Somojo Magazine

Skint and Demoralised: This Sporting Life

Skint and Demoralised – This Sporting Life

Step one – find the CD.  Step two – play the CD.  Step three – don’t assume.  This sporting life by Skint and Demoralised sounds like text book indie there’s no escaping it.  Happily it shows the genre at its very best.

Crafted by performance poet Matt Abbot this album frames life in a brilliantly honest and real way.  Throughout, the musicianship is skilled – suiting the tone of the lyrics perfectly.  A prime example of this is The Lonely Hearts of England with its bold guitars. They make the ideal backdrop to a tale of going out on the pull.  Not only this but the instruments combine to become effortlessly catchy.  After one listen they’ll embed in your head in much the way important information doesn’t.  Even songs on the sadder side of life will have you appreciating the guitar sound before hearing the lyrics and feeling guilty.  Let’s be honest with a songwriter and producer called MiNI dOGG it couldn’t fail to impress.

Matt Abbot’s voice sounds typically indie again yes, but more importantly achingly sincere and open.  The lyrics it gives life to paint a vivid picture of the world though real desires and thoughts. Abbot tackles highs like going out and partying or on the pull to the lows of frustration and sad reflection.  The universal nature of Abbot’s words seep in straight away there. ‘I’m so sick of this low life/f@!k right off with the same old’ – everyone’s been there at some point.  This man can write a chorus!  Even before the first listens done you’ll catch yourself singing along.  The performance poetry background shines through with each track telling a story.

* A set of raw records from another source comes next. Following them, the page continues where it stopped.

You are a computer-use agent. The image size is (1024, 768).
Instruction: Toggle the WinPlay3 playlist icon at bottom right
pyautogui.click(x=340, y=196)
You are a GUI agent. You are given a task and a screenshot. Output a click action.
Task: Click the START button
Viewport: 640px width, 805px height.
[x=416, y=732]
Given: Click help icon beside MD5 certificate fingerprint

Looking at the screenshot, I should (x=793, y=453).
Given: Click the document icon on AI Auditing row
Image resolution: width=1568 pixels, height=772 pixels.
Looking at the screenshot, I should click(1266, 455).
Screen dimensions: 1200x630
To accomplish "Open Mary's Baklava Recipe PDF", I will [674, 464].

This Sporting Life is as relevant now as it would have been 50 years ago and will be in 50 more.  It deals with its content in an honest way based in reality.  Every tack is highly relatable, instantly summoning memories and reassuring you that everyone goes through this stuff.  At points it’s like he’s looked into your mind.  It will move you in all the right places and a few of the wrong ones.  You can’t move for nearly huge indie bands cluttering the street but this is how it should be done.

Give it a listen, you won’t regret it.